- Opening Delimiter -

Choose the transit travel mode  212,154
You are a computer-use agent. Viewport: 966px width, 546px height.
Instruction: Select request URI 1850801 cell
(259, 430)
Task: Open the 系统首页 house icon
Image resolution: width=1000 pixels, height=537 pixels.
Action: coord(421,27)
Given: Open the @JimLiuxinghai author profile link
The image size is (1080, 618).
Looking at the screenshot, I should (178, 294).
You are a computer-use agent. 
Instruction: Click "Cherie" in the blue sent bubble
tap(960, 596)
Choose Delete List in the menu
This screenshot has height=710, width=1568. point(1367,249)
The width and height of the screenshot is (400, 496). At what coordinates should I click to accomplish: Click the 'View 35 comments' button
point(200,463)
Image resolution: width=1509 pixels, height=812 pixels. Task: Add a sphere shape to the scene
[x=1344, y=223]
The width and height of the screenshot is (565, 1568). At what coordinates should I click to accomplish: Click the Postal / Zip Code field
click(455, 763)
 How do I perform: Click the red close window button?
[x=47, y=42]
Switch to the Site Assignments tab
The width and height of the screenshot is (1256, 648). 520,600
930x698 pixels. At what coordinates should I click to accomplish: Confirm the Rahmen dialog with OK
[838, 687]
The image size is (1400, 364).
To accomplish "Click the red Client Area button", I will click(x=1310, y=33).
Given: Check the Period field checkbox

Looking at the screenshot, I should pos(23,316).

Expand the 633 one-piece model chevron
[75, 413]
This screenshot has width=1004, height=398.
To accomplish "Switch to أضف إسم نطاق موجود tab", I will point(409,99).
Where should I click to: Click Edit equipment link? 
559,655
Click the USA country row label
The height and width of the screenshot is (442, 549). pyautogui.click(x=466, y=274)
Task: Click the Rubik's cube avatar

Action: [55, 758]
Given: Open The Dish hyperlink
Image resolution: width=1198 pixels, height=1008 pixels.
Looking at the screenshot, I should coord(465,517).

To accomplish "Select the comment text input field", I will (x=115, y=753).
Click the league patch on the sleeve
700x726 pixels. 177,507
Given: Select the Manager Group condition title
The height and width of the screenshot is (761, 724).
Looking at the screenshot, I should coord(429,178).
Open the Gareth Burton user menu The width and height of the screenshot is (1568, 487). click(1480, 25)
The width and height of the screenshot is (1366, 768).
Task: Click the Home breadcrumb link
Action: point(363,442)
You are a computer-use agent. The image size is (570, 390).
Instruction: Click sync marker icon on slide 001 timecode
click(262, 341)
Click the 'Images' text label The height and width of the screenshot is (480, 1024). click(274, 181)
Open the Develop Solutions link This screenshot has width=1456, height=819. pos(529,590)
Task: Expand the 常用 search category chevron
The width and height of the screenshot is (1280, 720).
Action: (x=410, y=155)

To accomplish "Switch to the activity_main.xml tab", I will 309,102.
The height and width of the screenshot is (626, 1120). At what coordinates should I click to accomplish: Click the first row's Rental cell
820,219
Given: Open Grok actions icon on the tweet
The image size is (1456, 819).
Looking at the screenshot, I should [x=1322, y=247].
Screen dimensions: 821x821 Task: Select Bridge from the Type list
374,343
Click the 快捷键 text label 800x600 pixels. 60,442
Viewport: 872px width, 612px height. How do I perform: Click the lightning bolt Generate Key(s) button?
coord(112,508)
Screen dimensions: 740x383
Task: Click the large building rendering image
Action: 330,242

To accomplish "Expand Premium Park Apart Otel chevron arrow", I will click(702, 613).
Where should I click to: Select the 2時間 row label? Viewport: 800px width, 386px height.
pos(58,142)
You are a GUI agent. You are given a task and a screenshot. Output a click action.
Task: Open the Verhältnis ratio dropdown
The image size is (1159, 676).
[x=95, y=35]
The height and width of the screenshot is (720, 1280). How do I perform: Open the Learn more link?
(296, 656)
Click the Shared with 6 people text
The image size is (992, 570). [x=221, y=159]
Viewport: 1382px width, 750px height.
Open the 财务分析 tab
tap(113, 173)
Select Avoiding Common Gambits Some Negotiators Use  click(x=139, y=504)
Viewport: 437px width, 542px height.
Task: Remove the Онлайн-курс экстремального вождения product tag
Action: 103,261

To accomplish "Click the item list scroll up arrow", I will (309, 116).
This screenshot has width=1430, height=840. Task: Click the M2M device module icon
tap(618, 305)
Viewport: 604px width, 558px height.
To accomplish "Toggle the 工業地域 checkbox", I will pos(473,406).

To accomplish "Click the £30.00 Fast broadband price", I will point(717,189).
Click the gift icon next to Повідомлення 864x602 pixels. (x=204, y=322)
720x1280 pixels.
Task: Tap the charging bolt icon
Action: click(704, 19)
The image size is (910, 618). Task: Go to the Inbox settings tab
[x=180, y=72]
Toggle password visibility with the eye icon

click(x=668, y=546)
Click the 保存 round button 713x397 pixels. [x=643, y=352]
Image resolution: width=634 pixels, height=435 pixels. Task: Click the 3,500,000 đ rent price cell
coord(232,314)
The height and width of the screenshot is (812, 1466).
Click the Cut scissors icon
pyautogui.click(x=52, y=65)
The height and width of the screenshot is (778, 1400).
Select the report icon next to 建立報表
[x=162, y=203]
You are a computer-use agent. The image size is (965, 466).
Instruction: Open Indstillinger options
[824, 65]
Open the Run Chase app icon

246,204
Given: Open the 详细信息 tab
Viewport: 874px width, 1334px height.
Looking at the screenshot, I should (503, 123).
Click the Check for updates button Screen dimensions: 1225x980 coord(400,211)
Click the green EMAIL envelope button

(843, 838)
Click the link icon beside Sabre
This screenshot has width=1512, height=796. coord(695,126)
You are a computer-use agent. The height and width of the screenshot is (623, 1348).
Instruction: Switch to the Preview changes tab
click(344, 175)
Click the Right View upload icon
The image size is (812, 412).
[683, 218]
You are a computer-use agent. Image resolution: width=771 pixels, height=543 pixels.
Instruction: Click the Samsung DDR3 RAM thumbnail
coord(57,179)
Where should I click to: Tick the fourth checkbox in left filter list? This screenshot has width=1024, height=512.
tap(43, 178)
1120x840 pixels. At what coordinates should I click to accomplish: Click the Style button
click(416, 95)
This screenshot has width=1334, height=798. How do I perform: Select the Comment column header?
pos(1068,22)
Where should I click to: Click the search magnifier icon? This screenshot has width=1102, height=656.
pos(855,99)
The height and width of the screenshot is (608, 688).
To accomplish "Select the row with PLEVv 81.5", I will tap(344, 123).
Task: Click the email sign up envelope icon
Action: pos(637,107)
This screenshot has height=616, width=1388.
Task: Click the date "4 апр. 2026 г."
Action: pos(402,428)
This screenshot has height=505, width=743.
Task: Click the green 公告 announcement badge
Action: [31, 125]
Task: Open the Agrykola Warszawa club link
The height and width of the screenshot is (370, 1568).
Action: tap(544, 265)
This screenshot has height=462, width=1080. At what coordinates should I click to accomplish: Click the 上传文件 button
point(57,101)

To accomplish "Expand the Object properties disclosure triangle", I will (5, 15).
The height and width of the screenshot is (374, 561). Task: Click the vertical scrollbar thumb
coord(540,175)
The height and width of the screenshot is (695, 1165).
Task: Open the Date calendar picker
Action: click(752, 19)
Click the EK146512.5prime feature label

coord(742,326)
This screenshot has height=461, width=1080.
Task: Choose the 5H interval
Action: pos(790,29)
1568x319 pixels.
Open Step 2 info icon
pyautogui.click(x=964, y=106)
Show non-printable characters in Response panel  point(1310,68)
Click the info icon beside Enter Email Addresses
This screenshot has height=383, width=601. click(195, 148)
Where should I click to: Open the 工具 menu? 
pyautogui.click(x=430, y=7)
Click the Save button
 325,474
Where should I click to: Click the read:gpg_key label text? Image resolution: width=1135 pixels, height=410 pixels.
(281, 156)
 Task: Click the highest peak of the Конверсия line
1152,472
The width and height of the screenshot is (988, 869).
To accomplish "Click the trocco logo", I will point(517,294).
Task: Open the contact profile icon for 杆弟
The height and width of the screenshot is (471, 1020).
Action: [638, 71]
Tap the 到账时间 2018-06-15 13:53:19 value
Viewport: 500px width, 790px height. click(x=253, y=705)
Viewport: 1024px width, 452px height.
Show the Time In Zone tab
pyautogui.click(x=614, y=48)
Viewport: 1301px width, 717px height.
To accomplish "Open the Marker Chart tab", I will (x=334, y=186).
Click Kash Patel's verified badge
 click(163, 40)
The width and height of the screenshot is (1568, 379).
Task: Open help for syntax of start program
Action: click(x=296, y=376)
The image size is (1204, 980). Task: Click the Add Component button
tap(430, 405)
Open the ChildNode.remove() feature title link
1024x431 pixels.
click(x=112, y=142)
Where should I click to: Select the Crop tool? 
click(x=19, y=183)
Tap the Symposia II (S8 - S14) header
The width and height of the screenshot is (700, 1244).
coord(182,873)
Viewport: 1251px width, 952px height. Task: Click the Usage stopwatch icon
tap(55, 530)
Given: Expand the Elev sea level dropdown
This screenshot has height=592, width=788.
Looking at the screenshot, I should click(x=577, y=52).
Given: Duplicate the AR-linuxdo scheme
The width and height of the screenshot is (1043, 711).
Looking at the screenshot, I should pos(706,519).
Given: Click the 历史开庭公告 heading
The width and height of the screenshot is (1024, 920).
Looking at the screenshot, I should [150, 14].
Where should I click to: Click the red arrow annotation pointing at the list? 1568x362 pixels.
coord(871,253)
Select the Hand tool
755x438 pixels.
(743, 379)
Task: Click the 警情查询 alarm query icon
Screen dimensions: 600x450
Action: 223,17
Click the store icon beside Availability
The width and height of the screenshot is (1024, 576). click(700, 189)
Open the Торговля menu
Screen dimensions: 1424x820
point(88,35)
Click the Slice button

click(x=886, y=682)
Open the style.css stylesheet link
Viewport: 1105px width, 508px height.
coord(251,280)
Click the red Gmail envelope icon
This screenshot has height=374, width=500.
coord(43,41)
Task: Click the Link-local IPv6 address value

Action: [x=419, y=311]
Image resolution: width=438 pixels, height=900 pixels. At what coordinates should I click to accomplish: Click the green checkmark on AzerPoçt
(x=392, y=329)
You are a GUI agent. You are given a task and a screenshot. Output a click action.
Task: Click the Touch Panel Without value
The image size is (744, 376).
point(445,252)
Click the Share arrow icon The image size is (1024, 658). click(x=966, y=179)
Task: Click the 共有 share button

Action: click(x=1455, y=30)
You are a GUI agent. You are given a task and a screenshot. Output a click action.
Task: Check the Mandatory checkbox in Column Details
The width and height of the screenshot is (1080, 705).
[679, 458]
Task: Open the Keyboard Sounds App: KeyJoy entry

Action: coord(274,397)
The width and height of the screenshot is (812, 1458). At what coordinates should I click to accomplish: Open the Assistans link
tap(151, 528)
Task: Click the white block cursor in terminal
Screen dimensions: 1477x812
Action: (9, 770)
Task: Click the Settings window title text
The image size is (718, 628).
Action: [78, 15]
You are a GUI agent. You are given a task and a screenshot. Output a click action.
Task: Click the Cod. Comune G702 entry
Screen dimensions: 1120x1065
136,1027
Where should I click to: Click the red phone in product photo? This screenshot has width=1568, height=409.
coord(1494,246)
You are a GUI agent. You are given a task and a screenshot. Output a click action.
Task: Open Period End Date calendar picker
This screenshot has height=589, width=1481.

- Closing Delimiter -

§ **Exercise requirements**:
Would you show all lines of the material above that contain the word "profile"?

§ **Solution to this task**:
Given: Open the @JimLiuxinghai author profile link
Task: Open the contact profile icon for 杆弟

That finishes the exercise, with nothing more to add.